İlf ve Petrov’dan sandalye peşinde bir Rusya turu!
Abone Ol google-news
Yayınlanma: 27.08.2022 - 00:03

Fotoğraf: E. LANGMAN /1932

Rus yazarlar İlya İlf (İlya Arnoldoviç Fayzzılberg) ve Yevgeni Petrov’un (Yevgeniy Petroviç Katayev) yüzyıl önce ortaklaşa kaleme aldıkları, 1920’li yılların sonlarında Rusya’da iki yüzü aşkın baskı yaparak rekor kıran gülmece romanı On iki Sandalye (Türkiye İş Bankası Kültür Yayınları), okuyucuları eğlenceli bir Rusya turuna çıkarıyor. Farklı köy ve kentlerde geçen ve başkişileri İppolit Matveyeviç ile Ostap Bender’in başından geçen trajikomik olayları konu eden romanı Rusça aslından çeviren Mustafa Kemal Yılmaz’ın dipnotları ise, Rusya tarihini, sosyal ve kültürel yapısını hatta Rus şairlerinin unutulmaz dizelerini de gülümseterek aktarıyor.

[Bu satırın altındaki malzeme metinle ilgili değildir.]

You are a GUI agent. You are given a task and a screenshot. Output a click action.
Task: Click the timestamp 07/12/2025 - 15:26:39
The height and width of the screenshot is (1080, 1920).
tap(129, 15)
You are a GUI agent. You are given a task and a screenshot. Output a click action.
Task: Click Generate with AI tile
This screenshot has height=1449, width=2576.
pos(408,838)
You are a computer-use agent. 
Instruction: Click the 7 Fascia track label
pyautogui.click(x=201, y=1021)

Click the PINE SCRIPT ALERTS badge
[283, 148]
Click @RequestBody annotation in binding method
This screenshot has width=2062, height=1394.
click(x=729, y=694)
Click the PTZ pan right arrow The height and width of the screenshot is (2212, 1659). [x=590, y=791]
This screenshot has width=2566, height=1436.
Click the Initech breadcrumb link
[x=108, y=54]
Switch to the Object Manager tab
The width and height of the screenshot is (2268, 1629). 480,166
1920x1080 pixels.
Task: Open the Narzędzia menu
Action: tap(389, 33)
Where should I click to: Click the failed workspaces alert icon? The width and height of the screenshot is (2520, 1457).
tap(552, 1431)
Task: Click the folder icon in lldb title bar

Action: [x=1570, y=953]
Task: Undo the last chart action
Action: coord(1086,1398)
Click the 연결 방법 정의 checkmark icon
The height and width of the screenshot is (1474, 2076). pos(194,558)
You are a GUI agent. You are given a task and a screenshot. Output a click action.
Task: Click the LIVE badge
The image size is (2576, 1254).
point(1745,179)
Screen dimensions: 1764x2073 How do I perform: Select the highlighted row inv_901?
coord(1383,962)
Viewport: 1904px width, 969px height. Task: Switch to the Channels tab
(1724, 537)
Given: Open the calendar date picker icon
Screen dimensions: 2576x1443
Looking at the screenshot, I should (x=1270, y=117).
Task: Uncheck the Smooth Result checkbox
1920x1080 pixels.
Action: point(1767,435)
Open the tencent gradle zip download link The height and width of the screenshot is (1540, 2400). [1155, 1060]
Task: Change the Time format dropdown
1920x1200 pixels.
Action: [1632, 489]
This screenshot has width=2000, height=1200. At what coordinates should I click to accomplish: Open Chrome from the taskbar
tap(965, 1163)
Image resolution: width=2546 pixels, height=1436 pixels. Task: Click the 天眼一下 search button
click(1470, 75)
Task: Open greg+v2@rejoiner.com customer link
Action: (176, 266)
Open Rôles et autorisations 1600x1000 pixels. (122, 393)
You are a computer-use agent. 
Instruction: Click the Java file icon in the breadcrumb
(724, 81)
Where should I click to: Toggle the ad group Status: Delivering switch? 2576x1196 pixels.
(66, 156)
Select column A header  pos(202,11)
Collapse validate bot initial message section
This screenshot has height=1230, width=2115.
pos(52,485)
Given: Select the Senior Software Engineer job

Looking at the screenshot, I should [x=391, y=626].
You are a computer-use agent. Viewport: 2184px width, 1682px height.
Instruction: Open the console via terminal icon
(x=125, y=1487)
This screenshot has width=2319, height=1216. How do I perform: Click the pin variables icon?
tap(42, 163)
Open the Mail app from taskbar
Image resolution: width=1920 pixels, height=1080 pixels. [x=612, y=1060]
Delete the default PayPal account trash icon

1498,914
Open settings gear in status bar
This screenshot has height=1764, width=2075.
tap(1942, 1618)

Rusya’nın Uzeyd şehrinin, sessiz-sakin taşrasında açılan roman, çok sayıda kuaför ve cenaze hizmetleri bürosu bulunan kentte buna karşın, insanların doğması, traş olması ve ölmesinin “pek nadir görüldüğünü” dile getiriyor. O kadar ki Uzeyd şehrinin iki tabut ustası, “bir türlü ölmeyen” insanların sonunu beklerken sert bir rekabete girişiyorlar.

Beklenen ölümlerden biri sonunda gerçekleşiyor, nüfus kayıt memuru Matveyeviç, kayınvalidesi Petuhova’nın aniden hastalandığı haberini alıp, koşa koşa yanına gidiyor, ölüm döşeğindeki yaşlı kadın, son nefesini vermeden önce yıllardır sakladığı büyük sırrını aslında pek sevmediği, kızının ölümünden bile sorumlu tuttuğu damadına açıklıyor.

Devrim sırasında malına mülküne el konulacağı korkusu yaşayan Petuhova, meğer tüm mücevherlerini evdeki yemek masasının sandalyelerinden birinin oturağının altına dikerek gizlemiş. Ne var ki, yıllar önce evdeki yemek takımının on iki parçasından biri olan bu “değerli (!)” sandalye, takımla birlikte çoktan elden çıkarılıp, açık artırma ile satıldığı için kayıplara karışmış.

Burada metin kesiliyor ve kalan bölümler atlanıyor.